Europe saved $8 billion on its natural gas bill last year because surging U.S. shale production and a shake-up in EU energy markets forced Russia to change its gas pricing mechanism, the head of the International Energy Agency said on Friday.
Fatih Birol, speaking as the IEA released its annual gas report, said 2018 was a “golden year” for natural gas which accounted for 45 percent of total global energy growth, which in turn was the fastest in two decades.
He said the shift in global gas markets stemming from the U.S. shale gas revolution, a rapid expansion of the liquefied natural gas industry and EU liberalization of energy markets, had forced Russia to change its oil-indexed pricing of gas.
The change began, he said, when rising U.S. gas output led Qatar, the world’s largest LNG exporter, to divert LNG supplies to Europe, shaking up pricing on the continent and widening the influence of the Dutch TTF benchmark price.
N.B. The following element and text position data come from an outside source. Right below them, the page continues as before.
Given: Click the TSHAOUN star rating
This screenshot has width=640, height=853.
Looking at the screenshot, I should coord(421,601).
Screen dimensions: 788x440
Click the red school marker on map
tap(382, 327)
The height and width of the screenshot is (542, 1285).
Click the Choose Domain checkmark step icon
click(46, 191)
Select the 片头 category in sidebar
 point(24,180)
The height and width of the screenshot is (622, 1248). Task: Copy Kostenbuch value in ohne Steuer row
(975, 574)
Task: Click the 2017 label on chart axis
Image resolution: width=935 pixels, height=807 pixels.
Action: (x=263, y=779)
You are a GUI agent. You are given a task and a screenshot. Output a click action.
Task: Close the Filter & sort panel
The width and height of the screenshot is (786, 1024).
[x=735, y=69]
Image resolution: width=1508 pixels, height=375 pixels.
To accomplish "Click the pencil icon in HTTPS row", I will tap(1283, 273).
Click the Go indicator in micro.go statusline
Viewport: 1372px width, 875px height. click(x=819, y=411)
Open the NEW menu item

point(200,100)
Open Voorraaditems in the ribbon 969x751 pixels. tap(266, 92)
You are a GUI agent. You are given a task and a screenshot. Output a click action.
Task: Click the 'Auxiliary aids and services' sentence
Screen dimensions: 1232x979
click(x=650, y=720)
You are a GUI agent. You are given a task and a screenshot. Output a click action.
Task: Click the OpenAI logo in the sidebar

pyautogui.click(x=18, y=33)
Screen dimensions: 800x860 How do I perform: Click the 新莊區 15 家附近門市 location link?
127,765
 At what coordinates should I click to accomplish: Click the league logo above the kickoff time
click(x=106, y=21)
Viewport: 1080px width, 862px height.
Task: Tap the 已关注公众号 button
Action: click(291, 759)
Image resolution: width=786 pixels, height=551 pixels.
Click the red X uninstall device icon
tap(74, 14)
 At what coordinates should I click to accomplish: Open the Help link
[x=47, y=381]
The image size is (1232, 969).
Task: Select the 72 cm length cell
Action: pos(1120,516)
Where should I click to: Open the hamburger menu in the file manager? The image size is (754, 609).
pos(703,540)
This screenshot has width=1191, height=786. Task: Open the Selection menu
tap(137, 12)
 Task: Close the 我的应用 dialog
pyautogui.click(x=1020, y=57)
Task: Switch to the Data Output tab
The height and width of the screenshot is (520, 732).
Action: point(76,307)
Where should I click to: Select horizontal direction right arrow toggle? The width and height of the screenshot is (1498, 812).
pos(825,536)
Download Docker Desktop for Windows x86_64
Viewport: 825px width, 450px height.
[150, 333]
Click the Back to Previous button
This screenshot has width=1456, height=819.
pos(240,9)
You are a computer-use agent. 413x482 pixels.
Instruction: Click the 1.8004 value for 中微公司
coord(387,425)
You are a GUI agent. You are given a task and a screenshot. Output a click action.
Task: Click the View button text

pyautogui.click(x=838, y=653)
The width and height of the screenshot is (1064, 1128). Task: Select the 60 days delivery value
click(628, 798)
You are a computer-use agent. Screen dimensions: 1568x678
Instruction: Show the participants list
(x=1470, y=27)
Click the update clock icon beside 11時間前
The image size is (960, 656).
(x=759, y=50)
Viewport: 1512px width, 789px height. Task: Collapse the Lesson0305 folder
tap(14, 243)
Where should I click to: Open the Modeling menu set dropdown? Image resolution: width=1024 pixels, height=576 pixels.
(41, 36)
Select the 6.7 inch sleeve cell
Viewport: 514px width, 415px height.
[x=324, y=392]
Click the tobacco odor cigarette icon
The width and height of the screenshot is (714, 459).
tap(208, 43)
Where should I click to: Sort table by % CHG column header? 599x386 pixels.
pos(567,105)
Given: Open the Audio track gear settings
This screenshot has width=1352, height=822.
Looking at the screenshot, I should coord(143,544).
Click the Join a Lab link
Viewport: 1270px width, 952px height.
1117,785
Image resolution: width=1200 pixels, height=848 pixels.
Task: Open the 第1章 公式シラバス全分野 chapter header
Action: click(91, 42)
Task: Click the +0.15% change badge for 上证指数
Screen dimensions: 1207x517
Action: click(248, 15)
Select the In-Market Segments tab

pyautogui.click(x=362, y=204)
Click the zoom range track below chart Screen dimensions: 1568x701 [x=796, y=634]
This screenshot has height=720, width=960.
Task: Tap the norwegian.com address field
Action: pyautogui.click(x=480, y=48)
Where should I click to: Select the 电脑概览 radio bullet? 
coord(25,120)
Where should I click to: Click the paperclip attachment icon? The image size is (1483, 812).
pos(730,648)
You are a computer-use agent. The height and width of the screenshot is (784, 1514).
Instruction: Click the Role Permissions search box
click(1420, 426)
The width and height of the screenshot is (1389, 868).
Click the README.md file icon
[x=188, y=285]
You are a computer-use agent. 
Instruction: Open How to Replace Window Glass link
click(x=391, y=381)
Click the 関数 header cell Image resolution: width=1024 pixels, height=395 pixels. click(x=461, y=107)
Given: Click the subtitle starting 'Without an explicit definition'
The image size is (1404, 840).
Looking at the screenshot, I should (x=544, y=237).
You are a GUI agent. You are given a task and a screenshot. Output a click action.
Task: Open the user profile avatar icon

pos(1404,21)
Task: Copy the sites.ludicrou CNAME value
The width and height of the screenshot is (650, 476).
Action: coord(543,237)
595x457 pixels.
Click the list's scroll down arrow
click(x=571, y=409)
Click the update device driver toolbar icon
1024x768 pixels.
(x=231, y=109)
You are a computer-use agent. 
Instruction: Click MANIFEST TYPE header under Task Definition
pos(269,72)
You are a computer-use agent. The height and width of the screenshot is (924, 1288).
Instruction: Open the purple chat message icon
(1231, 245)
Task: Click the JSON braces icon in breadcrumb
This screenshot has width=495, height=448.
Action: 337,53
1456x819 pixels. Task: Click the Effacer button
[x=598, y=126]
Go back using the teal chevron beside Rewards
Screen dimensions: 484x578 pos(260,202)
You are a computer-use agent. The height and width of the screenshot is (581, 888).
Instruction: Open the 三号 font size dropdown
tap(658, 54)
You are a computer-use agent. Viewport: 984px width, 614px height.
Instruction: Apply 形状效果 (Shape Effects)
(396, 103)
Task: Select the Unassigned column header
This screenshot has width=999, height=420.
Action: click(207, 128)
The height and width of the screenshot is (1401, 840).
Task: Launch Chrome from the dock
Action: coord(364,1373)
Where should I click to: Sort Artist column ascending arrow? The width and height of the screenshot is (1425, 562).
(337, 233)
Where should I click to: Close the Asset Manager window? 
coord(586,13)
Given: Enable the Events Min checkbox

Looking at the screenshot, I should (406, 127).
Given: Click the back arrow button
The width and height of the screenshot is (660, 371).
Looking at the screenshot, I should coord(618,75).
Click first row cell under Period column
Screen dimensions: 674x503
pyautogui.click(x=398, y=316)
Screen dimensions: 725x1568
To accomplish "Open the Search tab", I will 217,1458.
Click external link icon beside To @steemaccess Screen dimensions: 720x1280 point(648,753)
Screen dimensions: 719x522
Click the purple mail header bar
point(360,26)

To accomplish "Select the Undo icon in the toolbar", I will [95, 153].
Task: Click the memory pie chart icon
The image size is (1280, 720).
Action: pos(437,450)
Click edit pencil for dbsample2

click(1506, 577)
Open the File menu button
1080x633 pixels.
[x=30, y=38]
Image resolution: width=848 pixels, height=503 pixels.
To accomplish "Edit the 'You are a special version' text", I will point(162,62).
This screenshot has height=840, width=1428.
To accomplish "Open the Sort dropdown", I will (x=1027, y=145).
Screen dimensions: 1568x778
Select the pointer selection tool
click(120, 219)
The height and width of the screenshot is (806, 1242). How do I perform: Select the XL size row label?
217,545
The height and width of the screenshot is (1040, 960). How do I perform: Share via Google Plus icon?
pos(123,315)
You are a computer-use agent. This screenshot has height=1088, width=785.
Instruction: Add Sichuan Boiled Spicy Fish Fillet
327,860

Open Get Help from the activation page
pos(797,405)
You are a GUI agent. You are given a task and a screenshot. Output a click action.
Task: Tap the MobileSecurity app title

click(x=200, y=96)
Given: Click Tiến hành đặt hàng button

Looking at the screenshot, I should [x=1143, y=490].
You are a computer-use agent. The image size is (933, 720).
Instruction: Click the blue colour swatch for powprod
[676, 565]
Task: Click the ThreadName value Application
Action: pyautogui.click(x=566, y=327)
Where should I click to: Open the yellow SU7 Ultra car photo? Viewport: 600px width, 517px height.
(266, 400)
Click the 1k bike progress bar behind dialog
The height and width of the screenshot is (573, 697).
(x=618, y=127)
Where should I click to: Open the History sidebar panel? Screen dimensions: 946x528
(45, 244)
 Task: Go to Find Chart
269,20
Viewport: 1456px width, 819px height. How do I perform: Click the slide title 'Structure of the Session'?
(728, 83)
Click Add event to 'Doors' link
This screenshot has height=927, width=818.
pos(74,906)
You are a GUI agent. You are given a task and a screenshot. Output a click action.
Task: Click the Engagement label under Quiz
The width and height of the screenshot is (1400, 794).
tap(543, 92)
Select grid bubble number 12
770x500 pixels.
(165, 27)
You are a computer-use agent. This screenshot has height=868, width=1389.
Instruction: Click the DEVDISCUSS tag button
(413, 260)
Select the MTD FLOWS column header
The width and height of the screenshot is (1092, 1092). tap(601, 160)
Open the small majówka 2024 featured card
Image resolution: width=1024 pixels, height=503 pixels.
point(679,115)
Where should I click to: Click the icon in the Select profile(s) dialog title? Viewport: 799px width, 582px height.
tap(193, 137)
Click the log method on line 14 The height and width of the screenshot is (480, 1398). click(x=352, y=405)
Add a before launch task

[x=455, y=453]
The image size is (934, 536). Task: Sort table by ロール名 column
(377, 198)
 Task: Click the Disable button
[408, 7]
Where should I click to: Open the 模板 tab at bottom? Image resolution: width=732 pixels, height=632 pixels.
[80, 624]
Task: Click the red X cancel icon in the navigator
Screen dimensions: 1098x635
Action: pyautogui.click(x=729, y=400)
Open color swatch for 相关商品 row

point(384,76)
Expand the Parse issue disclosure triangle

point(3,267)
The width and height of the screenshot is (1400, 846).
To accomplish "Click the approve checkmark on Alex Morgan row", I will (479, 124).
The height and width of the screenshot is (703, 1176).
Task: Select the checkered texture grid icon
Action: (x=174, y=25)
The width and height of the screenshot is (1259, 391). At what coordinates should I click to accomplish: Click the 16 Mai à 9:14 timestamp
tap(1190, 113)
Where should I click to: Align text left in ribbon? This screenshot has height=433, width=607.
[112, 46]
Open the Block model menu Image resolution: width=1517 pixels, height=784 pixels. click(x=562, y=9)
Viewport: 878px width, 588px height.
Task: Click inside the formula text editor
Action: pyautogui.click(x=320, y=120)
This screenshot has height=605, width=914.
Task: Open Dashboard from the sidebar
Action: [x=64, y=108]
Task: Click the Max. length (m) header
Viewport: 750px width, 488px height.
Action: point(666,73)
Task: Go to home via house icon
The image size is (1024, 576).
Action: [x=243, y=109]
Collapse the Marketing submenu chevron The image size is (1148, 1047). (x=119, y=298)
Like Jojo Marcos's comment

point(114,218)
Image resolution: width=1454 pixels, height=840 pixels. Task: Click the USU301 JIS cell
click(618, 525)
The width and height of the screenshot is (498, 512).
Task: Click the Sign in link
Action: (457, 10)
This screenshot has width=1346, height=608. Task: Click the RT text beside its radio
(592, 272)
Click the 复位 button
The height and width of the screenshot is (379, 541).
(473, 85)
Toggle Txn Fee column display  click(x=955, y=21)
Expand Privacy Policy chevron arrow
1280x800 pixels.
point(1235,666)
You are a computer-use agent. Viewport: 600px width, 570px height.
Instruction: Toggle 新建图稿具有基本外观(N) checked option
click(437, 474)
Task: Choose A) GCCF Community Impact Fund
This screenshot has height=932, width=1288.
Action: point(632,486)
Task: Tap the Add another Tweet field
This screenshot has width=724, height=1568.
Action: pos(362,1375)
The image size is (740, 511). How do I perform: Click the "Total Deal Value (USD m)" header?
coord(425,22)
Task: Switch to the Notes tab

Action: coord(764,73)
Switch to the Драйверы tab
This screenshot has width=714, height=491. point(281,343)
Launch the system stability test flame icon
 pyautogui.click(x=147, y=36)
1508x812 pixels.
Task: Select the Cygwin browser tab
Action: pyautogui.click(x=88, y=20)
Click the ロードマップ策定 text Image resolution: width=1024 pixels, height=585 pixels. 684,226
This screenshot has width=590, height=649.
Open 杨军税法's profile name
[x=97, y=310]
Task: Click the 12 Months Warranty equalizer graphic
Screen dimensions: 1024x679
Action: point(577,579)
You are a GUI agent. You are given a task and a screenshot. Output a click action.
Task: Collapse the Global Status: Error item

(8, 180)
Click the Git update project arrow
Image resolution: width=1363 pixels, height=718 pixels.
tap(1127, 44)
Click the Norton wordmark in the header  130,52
“Because of the big challenge from LNG and better regulation, there was a lot of renegotiation of pipeline contracts and we estimate in 2018, Russian pipeline exports to Europe were $8 billion cheaper than they would have been with conventional oil indexation,” he told Reuters.
“If there were a full adoption of the EU Directive, we could see more LNG to Central Europe where prices are $0.50 per mmBtu (million British thermal units) higher than TTF. This would lead to an additional $1.3 billion a year in savings,” he said.
Birol’s remarks boost the case made by U.S. LNG producers, and more recently U.S. President Donald Trump, for Europe to import more of the super-chilled gas.
Russia says the cost of U.S. LNG – buying, liquefying and shipping it across the Atlantic – is far more than piping Russian gas. But Birol made no price comparisons, arguing instead that market forces led to the change in Russia’s long-term gas contract structures.
The IEA in its annual report forecast the LNG market to grow 26% between now and 2024 to 546 billion cubic meters, with China becoming the largest buyer and the United States the biggest seller.
A trade war between Beijing and Washington could hamper the development of new U.S. export terminals, which depend on long-term buyers. Chinese companies by and large have stayed away from U.S. LNG projects especially after Beijing slapped on retaliatory tariffs.
“Despite this current challenge, I see a strong potential between U.S. and China in commercial terms; I feel sooner or later, there will be a strong flow between these two countries,” Birol said of LNG trade between the two countries.